The True Cost of Payment Fraud
The broader effects of fraudulent claim payments are harder to measure but equally damaging. The cost to an organization adds up far beyond the dollars lost in a single scheme.
- Operational Inefficiency: Teams lose valuable time investigating and remedying fraud.
- Regulatory Risk: Payment errors can trigger costly penalties and compliance scrutiny.
- Provider Dissatisfaction: Delayed, withheld, or misdirected payments erode trust and strain payer-provider relationships.
- Reputational Damage: A single high-profile fraud incident can weaken confidence among members, providers, and regulators.
Why Prevention and Protection Can’t Be an Afterthought
Fraud prevention and security must be built into a payment system’s core design, not added as an afterthought. Fragmented defenses create gaps that fraudsters exploit, while integrated safeguards protect both finances and sensitive data. Payers must prioritize protections like:
- Real-time fraud detection for every payment modality to identify suspicious activity before funds are lost.
- Advanced cybersecurity features powered by multiple security layers to safeguard sensitive information.
- AI and machine learning to spot unusual patterns and anomalies across a broad network, flagging suspicious activity before funds are lost.
- Multiple layers of protection such as encryption, tokenization, and multi-factor authentication.
Most importantly, fraud prevention and security cannot be limited by transaction volume. As payment volumes grow each day, protection must scale with it.
Integration as a Security Imperative
Point solutions create silos and blind spots that quickly become risks. Integration is the key to combatting these vulnerabilities.
A full-service, integrated payment solution connects systems, vendors, and workflows into one secure environment. Fraud monitoring, security protocols, and compliance checks all work together to strengthen defenses and guard every payment.
When HIPAA, NACHA, and PCI compliance controls are also embedded, they do more than meet regulatory requirements. They function as an added layer of protection by safeguarding sensitive data, simplifying audits, and reducing opportunities for fraud to slip through.

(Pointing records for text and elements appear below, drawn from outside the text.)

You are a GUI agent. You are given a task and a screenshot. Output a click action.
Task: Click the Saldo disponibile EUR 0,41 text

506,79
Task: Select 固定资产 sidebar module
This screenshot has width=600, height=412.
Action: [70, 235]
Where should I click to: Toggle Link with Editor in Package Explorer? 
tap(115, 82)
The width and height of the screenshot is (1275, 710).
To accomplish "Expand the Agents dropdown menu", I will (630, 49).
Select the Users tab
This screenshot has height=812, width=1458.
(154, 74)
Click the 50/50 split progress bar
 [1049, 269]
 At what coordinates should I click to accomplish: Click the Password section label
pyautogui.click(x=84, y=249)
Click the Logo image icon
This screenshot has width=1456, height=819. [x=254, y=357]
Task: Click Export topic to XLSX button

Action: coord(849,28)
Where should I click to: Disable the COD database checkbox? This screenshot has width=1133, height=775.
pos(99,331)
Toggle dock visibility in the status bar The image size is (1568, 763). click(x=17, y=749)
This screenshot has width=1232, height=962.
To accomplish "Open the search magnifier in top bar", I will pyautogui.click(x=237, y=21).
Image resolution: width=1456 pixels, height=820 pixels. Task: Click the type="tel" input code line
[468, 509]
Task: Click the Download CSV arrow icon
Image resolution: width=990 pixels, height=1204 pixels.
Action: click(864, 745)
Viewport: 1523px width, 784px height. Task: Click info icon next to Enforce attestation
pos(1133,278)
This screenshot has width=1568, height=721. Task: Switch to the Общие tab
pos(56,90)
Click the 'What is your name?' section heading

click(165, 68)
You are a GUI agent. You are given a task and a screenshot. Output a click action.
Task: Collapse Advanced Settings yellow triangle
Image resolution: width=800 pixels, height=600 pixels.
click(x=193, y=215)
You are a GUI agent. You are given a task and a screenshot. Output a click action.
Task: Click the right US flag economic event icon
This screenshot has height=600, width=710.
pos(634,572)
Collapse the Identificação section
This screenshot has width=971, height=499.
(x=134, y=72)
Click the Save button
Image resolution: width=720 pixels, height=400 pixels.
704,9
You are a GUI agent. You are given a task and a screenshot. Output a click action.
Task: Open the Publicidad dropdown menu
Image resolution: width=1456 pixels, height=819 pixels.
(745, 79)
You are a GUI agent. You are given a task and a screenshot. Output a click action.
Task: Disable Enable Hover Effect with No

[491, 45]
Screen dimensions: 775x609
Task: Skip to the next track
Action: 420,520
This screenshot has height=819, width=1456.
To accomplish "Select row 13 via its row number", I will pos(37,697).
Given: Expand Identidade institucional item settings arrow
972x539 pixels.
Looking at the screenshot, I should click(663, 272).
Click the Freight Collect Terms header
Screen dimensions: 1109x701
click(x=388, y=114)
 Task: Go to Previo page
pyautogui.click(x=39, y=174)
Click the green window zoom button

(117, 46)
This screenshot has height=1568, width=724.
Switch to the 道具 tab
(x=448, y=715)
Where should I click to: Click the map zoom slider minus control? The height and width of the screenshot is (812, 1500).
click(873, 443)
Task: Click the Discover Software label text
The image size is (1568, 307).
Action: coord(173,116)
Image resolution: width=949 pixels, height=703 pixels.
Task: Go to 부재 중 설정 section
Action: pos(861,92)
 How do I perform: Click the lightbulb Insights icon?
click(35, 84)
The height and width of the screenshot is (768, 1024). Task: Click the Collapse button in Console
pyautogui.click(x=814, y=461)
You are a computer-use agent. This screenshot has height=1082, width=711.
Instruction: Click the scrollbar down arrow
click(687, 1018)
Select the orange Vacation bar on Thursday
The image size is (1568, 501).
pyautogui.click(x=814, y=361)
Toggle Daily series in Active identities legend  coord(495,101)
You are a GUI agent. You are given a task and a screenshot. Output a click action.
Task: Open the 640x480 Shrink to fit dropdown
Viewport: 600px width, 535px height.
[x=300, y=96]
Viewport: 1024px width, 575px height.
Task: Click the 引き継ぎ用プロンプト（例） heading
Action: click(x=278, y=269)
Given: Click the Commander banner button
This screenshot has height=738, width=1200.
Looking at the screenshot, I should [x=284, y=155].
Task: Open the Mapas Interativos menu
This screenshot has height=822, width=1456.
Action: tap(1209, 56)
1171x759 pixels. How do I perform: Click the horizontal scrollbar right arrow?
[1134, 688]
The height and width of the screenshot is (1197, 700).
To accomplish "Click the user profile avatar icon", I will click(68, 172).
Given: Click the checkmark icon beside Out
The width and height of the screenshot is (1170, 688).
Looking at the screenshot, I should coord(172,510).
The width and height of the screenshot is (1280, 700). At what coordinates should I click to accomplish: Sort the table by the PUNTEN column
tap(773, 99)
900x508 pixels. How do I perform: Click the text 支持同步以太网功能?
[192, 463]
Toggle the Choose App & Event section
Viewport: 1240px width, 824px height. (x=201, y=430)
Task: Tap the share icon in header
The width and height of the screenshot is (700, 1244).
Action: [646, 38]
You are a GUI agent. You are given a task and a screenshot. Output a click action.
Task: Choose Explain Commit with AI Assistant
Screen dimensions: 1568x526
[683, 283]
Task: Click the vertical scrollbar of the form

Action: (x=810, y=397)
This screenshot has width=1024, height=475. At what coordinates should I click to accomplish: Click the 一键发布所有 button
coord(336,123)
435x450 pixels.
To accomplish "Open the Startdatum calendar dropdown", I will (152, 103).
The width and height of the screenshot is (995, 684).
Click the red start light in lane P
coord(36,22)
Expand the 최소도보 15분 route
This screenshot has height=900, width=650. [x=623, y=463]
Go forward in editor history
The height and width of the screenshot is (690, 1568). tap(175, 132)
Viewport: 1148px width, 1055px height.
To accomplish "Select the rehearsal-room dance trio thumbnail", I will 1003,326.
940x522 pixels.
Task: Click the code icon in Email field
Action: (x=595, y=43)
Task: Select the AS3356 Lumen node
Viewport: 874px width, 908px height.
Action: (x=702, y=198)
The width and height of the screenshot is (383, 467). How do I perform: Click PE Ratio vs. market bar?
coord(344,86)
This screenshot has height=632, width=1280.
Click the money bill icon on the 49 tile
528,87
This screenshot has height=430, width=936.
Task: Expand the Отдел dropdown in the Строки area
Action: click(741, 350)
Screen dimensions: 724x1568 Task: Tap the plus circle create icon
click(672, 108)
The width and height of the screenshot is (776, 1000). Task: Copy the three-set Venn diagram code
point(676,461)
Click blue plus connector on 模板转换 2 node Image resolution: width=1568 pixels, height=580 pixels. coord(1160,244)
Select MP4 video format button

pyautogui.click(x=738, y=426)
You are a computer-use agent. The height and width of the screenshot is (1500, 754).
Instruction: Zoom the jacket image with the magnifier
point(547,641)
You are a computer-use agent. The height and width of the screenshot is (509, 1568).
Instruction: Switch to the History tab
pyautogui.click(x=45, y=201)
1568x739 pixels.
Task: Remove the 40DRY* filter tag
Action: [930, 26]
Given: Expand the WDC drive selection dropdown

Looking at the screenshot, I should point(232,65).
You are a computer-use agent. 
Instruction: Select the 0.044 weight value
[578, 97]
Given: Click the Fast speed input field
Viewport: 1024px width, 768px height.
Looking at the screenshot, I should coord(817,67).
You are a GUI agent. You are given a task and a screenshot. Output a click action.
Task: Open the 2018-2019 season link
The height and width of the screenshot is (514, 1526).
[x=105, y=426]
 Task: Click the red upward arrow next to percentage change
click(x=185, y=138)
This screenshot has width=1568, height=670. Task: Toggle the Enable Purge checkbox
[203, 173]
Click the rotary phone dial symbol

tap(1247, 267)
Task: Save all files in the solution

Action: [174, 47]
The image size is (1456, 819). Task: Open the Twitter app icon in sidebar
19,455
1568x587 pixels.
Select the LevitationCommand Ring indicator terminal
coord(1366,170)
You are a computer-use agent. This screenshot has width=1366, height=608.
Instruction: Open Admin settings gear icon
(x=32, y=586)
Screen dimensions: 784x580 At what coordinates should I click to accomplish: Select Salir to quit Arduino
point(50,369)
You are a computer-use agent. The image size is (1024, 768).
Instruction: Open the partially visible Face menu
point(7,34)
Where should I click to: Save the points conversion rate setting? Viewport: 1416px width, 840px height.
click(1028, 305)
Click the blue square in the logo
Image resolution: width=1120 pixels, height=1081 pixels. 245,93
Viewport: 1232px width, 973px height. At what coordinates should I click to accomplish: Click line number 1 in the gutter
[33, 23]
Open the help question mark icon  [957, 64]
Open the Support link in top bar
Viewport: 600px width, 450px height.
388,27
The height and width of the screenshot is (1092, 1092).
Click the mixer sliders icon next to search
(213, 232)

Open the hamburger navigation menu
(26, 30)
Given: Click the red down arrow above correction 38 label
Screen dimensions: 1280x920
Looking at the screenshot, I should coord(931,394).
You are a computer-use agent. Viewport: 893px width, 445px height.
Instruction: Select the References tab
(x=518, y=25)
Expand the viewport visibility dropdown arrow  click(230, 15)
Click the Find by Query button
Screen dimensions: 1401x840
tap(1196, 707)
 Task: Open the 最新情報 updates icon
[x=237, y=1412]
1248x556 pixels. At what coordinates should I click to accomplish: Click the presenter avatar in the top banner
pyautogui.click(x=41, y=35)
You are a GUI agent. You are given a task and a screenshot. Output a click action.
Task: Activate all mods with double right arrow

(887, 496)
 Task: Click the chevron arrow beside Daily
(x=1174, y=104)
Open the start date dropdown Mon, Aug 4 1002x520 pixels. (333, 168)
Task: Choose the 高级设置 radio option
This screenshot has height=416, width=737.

Retiring the Fraud-Rich Paper Check
Paper checks remain the weakest link in healthcare payments. They are slow, costly, and exposed at every step. Yet 23% of healthcare and 30% of dental claim payments are still issued by check, leaving a significant portion of the system vulnerable.
The fastest way to reduce this risk is for healthcare to finally retire the paper check and accelerate digital payment adoption. Modern payment solutions not only increase digital adoption rates but simultaneously close security gaps, and deliver faster, accurate payments. Every check replaced with a digital payment removes one more opportunity for fraud.
You Can’t Afford to Wait
Healthcare payment fraud is becoming harder to detect, expensive to resolve, and more attractive to bad actors. Payment infrastructure must do more than move funds — it must protect them.
For health plans, dental plans, and TPAs, waiting to modernize payment systems is no longer an option. They must:
- Retire paper-based payments and workflows.
- Embed advanced protections, including real-time monitoring and machine learning.
- Consolidate fragmented systems into an integrated, full-service payment solution.
While fraudsters are getting harder to detect, we must be better at fighting back.